PESHAWAR: The proposed Khyber Pakhtunkhwa Medical and Health Institutions and Regulation of Healthcare Services Ordinance 2012 has generated controversy and divided various tiers of the medical community.
The ordinance would undermine the autonomy spirit, quality of services and organisation and management of tertiary care hospitals, said some of the teaching staff at the tertiary care hospitals.
They believed the proposed ordinance was mala fide and would not serve the purpose. However, the Health Department officials are of the opinion it would effect a fundamental change in the best interest of the patients and improve the services at the hospitals. The detractors have either not read the ordinance or failed to comprehend its spirit, which is essentially doctor and patient-friendly, the officials argued.
A number of doctors organisations have expressed reservations over the proposed ordinance, saying the real stakeholders were not taken into confidence and the ordinance had been prepared in haste. They said the Health Department should stop experiments, as that would be detrimental to the healthcare services.
The Health Department has prepared a draft ordinance “The Khyber Pakhtunkhwa Medical and Health Institutions and Regulation of Health Care Services Ordinance 2012” and has sent it to the Finance and Establishment departments for consideration.
The ordinance will give more authority to the department to intervene, control and manage the tertiary care hospitals, even at the micro level. It would lead to unified seniority scale of all the employees of the tertiary care hospitals, transferable among autonomous medical and health institutions.
The opponents said the ordinance was a covert attempt to bring all the four autonomous health institutions under the direct administrative control of the Health Department, restricting their autonomous character.

Work required> Reproduce the entire news report above on the proposed Khyber Pakhtunkhwa health ordinance, word for word. The material after this news report comes from an unrelated source.

Supplied information>

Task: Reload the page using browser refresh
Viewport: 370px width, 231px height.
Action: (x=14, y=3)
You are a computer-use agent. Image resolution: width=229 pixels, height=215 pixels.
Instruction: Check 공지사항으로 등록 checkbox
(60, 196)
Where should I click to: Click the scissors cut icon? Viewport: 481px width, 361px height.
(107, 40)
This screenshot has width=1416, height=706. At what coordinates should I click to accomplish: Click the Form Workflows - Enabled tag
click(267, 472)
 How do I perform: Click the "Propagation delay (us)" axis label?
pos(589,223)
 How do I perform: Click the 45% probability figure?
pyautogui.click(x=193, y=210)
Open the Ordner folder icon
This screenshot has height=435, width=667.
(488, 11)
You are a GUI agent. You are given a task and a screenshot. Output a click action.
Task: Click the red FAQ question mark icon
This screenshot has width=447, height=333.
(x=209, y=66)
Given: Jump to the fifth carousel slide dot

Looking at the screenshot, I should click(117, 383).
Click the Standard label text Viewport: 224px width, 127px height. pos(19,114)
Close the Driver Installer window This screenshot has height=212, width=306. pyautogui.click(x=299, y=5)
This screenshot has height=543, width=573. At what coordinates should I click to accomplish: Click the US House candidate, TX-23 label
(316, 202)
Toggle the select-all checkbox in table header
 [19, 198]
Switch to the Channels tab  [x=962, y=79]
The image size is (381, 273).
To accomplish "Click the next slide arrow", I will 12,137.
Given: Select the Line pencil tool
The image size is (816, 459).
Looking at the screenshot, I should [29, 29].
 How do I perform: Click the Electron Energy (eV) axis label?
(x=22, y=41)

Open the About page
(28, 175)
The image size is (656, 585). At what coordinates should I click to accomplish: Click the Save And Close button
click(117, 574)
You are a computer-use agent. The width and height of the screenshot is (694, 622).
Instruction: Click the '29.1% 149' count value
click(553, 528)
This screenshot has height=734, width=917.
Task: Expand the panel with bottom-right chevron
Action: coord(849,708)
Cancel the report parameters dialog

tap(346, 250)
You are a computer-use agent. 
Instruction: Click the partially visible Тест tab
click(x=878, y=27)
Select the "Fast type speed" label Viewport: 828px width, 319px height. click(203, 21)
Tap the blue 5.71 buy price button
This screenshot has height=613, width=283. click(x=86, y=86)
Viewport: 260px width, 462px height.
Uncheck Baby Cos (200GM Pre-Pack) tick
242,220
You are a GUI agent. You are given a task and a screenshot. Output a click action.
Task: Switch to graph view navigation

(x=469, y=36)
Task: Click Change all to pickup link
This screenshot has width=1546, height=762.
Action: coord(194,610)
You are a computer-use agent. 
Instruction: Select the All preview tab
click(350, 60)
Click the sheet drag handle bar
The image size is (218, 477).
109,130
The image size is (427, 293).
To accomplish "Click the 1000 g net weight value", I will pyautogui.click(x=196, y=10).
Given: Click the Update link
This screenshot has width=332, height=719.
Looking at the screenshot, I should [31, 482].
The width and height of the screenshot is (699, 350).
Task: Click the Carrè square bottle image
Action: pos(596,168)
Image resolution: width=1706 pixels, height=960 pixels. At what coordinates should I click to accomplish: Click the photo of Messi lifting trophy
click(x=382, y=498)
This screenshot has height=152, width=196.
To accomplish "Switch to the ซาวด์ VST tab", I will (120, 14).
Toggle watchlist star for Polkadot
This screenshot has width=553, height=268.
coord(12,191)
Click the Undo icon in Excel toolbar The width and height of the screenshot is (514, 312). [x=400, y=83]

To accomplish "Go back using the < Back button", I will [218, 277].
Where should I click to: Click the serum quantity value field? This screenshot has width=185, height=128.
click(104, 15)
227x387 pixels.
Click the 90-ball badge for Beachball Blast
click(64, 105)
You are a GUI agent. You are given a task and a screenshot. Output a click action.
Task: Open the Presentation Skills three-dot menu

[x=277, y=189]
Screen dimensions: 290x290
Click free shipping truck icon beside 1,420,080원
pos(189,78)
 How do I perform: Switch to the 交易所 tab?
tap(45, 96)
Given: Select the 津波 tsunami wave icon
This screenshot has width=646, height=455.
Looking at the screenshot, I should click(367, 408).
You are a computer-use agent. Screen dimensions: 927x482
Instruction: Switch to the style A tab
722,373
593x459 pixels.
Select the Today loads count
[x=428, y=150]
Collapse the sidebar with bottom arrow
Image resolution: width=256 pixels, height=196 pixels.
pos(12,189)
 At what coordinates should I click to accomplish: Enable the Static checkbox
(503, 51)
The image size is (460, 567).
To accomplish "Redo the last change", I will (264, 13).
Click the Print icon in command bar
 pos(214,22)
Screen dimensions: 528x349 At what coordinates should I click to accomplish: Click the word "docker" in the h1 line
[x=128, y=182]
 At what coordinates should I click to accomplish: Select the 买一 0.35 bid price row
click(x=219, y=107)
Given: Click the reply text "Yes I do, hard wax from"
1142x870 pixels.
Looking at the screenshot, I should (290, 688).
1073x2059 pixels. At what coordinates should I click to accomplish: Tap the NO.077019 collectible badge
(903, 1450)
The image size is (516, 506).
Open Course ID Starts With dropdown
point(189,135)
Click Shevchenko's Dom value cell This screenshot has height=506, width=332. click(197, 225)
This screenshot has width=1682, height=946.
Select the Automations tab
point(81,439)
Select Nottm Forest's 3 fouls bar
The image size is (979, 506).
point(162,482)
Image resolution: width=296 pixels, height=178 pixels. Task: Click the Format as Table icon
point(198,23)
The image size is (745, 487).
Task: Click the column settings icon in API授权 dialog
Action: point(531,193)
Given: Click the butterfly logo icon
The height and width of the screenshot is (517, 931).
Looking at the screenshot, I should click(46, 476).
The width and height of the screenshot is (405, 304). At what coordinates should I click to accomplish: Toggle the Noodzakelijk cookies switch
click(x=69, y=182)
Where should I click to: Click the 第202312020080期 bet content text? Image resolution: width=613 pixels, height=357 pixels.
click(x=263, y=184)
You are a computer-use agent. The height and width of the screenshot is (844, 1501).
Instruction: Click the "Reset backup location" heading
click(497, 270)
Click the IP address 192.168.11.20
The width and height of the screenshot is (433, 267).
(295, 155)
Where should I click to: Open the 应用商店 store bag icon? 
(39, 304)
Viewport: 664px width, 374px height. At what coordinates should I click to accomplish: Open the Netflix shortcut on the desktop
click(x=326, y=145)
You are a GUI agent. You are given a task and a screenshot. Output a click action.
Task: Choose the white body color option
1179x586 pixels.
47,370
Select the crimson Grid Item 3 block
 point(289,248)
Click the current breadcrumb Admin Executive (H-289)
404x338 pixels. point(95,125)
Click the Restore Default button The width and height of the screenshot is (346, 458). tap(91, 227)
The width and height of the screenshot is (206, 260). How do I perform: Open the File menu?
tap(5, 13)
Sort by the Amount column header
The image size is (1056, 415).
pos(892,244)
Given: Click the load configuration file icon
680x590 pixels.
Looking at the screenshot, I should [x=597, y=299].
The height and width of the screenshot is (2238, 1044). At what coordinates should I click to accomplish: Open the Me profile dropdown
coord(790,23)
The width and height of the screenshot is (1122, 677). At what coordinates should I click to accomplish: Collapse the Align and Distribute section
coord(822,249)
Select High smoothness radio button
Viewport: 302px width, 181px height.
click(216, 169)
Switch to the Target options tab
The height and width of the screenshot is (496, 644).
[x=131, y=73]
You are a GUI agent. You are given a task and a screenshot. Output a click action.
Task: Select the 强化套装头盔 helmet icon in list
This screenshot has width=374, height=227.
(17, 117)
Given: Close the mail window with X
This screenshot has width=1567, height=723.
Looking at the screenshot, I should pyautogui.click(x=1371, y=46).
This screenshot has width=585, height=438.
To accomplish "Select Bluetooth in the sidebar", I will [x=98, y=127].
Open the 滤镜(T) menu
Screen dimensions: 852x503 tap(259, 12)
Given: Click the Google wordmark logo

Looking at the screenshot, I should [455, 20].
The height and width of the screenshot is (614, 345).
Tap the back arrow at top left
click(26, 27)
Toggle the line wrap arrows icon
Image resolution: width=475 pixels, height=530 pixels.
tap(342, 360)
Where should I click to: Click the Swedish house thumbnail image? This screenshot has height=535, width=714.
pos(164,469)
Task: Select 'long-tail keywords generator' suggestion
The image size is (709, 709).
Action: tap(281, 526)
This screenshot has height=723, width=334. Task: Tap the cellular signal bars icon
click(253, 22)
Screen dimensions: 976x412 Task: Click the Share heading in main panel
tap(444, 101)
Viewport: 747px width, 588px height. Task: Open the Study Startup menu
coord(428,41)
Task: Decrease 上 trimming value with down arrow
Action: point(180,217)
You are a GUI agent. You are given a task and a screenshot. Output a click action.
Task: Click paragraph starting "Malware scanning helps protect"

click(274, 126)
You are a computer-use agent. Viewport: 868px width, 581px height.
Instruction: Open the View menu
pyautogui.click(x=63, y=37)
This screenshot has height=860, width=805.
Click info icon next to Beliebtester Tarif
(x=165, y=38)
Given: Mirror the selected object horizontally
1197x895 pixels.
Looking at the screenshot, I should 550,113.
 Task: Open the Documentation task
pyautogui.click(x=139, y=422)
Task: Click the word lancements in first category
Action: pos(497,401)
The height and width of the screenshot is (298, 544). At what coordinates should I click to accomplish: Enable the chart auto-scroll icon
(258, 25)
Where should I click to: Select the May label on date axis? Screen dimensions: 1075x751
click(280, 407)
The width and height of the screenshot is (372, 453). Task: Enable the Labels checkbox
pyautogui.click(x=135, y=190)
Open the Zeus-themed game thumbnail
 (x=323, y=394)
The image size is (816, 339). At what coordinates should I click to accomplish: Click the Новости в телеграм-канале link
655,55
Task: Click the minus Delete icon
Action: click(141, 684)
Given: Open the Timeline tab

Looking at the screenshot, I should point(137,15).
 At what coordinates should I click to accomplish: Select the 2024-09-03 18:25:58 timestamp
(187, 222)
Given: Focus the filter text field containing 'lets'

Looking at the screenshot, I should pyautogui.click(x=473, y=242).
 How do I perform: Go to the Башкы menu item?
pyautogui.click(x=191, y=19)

Output for this exercise>
PESHAWAR: The proposed Khyber Pakhtunkhwa Medical and Health Institutions and Regulation of Healthcare Services Ordinance 2012 has generated controversy and divided various tiers of the medical community.
The ordinance would undermine the autonomy spirit, quality of services and organisation and management of tertiary care hospitals, said some of the teaching staff at the tertiary care hospitals.
They believed the proposed ordinance was mala fide and would not serve the purpose. However, the Health Department officials are of the opinion it would effect a fundamental change in the best interest of the patients and improve the services at the hospitals. The detractors have either not read the ordinance or failed to comprehend its spirit, which is essentially doctor and patient-friendly, the officials argued.
A number of doctors organisations have expressed reservations over the proposed ordinance, saying the real stakeholders were not taken into confidence and the ordinance had been prepared in haste. They said the Health Department should stop experiments, as that would be detrimental to the healthcare services.
The Health Department has prepared a draft ordinance “The Khyber Pakhtunkhwa Medical and Health Institutions and Regulation of Health Care Services Ordinance 2012” and has sent it to the Finance and Establishment departments for consideration.
The ordinance will give more authority to the department to intervene, control and manage the tertiary care hospitals, even at the micro level. It would lead to unified seniority scale of all the employees of the tertiary care hospitals, transferable among autonomous medical and health institutions.
The opponents said the ordinance was a covert attempt to bring all the four autonomous health institutions under the direct administrative control of the Health Department, restricting their autonomous character.